(Location data for words and elements)
:::

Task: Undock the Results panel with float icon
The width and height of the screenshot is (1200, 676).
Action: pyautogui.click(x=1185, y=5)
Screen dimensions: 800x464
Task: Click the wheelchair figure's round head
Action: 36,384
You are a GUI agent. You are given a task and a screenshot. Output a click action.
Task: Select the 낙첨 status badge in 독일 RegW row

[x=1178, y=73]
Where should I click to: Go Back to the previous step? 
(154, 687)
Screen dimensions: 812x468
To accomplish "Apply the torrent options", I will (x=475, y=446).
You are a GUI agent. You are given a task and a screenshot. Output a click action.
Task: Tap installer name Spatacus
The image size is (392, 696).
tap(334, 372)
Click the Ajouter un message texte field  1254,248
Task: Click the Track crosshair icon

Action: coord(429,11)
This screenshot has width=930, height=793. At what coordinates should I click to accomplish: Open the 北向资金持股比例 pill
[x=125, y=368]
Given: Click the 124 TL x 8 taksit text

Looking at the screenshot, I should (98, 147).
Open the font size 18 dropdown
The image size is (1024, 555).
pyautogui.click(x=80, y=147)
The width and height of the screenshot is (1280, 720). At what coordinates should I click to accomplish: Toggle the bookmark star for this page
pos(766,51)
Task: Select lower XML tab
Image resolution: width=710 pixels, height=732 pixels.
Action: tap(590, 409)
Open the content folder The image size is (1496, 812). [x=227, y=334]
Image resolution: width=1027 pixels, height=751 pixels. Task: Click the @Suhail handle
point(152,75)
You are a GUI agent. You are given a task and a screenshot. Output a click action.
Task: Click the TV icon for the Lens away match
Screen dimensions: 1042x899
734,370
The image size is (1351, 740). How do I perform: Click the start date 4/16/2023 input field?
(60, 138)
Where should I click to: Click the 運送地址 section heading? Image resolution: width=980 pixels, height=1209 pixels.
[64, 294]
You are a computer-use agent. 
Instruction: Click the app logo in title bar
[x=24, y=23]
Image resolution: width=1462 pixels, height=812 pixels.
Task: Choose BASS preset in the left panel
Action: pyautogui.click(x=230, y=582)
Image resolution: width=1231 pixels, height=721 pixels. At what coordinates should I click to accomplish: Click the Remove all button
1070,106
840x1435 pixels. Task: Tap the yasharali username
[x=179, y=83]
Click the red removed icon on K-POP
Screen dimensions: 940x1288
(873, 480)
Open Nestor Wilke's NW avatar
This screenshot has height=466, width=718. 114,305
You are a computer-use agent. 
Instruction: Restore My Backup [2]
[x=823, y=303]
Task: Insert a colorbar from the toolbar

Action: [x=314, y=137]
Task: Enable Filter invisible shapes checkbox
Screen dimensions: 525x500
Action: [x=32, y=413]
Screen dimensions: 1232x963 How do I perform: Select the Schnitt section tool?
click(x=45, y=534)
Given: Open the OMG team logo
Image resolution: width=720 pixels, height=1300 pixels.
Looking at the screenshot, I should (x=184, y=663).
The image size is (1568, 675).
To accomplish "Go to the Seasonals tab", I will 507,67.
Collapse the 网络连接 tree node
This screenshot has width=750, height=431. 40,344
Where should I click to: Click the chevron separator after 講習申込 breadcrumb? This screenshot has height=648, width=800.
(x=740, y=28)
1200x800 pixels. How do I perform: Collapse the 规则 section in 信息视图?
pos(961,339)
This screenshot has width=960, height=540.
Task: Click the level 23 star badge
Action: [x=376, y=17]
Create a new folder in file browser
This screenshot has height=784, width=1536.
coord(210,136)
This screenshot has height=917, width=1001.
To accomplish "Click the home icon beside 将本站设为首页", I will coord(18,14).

:::

__Goal__: Return each line above that contains the string "should".

__Output of the exercise__:
Where should I click to: Go Back to the previous step? 
This screenshot has width=930, height=793. At what coordinates should I click to accomplish: Open the 北向资金持股比例 pill
Looking at the screenshot, I should (98, 147).
The width and height of the screenshot is (1280, 720). At what coordinates should I click to accomplish: Toggle the bookmark star for this page
Where should I click to: Click the 運送地址 section heading? Image resolution: width=980 pixels, height=1209 pixels.
Image resolution: width=1231 pixels, height=721 pixels. At what coordinates should I click to accomplish: Click the Remove all button
Looking at the screenshot, I should (x=184, y=663).
Where should I click to: Click the chevron separator after 講習申込 breadcrumb? This screenshot has height=648, width=800.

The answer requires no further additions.